##### Text segment #####

Esophageal cancer is cancer that occurs in the esophagus — the tube that runs between your throat and your stomach. Your esophagus carries the food you swallow to your stomach to be digested. Esophageal cancer usually begins in the cells that line the inside of the esophagus, but can occur anywhere along the esophagus.
Esophageal cancer is not common in the United States. In other areas of the world, such as Asia and parts of Africa, esophageal cancer is much more prevalent. About half of the world’s cases occur in China, and it afflicts men three times more often than women. Other groups, such as the elderly and African Americans, are at a greater risk for developing esophageal cancer.
The two main types of esophageal cancer are squamous cell carcinoma and adenocarcinoma. There are other less common types, too.
Esophageal adenocarcinoma is more common in the developed world. It arises from glandular cells present in the lower third of the esophagus, often where they have already transformed to an intestinal cell type (a condition known as Barrett’s esophagus). The most common causes of esophageal adenocarcinoma are tobacco smoking, obesity, and acid reflux.
Esophageal squamous-cell carcinoma occurs more often in the less developed areas of the world. It arises from the epithelial cells that line the esophagus. Causes frequently involve tobacco use and/or an inadequate diet.
Difficulty or pain with swallowing is a common symptom of esophageal cancer. Other symptoms may include a hoarse voice, enlarged lymph nodes around the collarbone, a dry cough, weight loss, and possibly, coughing up or vomiting blood.
The definitive test for esophageal cancer is esophagoscopy with visualization of the cancer and biopsy. Testing used to determine whether the cancer has spread includes a CT scan of the chest, abdomen and pelvis; a PET scan; a bone scan; and a bronchoscopy.

#####

▸ Exercise
How would the esophageal cancer text above go on after its last sentence? Write that continuation. None of the items are needed here.

##### Material shown #####

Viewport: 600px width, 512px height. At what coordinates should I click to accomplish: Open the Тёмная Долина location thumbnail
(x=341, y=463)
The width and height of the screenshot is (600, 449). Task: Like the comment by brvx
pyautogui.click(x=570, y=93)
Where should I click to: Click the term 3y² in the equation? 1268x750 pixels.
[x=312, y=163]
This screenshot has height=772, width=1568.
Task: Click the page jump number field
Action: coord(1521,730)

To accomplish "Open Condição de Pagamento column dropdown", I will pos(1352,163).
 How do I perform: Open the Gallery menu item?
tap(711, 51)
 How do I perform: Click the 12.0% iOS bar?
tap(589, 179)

#####

▸ Task response
The main options for treatment of cancer of the esophagus include: surgery, radiation, chemotherapy, targeted therapy, and endoscopic treatments.
The prognosis for esophageal cancer is not good regardless of the treatment employed. When esophageal cancer is found very early, there is a better chance of recovery. Esophageal cancer often is at an advanced stage when it is diagnosed. At later stages, esophageal cancer can be treated but rarely cured.
Social Security Administration POMS DI 23022.155 — Esophageal Cancer
Esophageal cancer meets Social Security Administration Medical Listing 13.16-A. To establish disability under the guidelines of this listing, you will need a medical diagnosis of carcinoma or sarcoma of the esophagus.
Esophageal cancer also is listed under the Social Security Administration’s (SSA) Compassionate Allowance Program, which was launched in 2008 to expedite certain disability claims. Applying for disability benefits under the Compassionate Allowance Program requires the same procedure every applicant must follow when applying for SSA disability benefits; however, you will be notified if your condition is being considered as a compassionate allowance.
Your representative may be able to expedite your disability claim if you have a diagnosis of esophageal cancer.